## AIM OF THE EXERCISE
Print each of the following records line for line, without changing anything.

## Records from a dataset
▼

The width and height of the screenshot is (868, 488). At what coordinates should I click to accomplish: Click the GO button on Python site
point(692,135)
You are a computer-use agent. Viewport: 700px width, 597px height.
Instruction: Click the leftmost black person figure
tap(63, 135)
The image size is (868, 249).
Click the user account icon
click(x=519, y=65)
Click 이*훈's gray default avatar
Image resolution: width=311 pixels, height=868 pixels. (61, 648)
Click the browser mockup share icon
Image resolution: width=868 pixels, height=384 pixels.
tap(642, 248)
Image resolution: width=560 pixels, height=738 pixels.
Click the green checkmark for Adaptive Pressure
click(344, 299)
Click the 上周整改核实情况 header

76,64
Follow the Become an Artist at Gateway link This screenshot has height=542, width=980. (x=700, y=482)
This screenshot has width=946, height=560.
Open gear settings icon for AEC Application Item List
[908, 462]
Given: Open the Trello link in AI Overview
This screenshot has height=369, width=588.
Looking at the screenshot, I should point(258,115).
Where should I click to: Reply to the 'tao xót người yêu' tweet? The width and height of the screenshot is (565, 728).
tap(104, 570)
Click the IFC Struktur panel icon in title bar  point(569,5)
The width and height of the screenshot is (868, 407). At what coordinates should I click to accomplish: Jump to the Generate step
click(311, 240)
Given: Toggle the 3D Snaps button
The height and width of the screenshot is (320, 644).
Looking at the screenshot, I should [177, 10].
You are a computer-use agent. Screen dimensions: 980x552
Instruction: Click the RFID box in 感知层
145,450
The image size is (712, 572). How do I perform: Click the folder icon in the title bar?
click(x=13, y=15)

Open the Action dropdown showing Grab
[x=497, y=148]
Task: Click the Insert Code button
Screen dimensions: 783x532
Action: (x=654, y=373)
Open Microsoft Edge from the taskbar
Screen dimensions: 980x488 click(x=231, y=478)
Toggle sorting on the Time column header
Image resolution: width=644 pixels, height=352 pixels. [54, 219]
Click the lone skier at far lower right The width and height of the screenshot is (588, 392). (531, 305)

▲

## EXPECTED ANSWER
The width and height of the screenshot is (868, 488). At what coordinates should I click to accomplish: Click the GO button on Python site
point(692,135)
You are a computer-use agent. Viewport: 700px width, 597px height.
Instruction: Click the leftmost black person figure
tap(63, 135)
The image size is (868, 249).
Click the user account icon
click(x=519, y=65)
Click 이*훈's gray default avatar
Image resolution: width=311 pixels, height=868 pixels. (61, 648)
Click the browser mockup share icon
Image resolution: width=868 pixels, height=384 pixels.
tap(642, 248)
Image resolution: width=560 pixels, height=738 pixels.
Click the green checkmark for Adaptive Pressure
click(344, 299)
Click the 上周整改核实情况 header

76,64
Follow the Become an Artist at Gateway link This screenshot has height=542, width=980. (x=700, y=482)
This screenshot has width=946, height=560.
Open gear settings icon for AEC Application Item List
[908, 462]
Given: Open the Trello link in AI Overview
This screenshot has height=369, width=588.
Looking at the screenshot, I should point(258,115).
Where should I click to: Reply to the 'tao xót người yêu' tweet? The width and height of the screenshot is (565, 728).
tap(104, 570)
Click the IFC Struktur panel icon in title bar  point(569,5)
The width and height of the screenshot is (868, 407). At what coordinates should I click to accomplish: Jump to the Generate step
click(311, 240)
Given: Toggle the 3D Snaps button
The height and width of the screenshot is (320, 644).
Looking at the screenshot, I should [177, 10].
You are a computer-use agent. Screen dimensions: 980x552
Instruction: Click the RFID box in 感知层
145,450
The image size is (712, 572). How do I perform: Click the folder icon in the title bar?
click(x=13, y=15)

Open the Action dropdown showing Grab
[x=497, y=148]
Task: Click the Insert Code button
Screen dimensions: 783x532
Action: (x=654, y=373)
Open Microsoft Edge from the taskbar
Screen dimensions: 980x488 click(x=231, y=478)
Toggle sorting on the Time column header
Image resolution: width=644 pixels, height=352 pixels. [54, 219]
Click the lone skier at far lower right The width and height of the screenshot is (588, 392). (531, 305)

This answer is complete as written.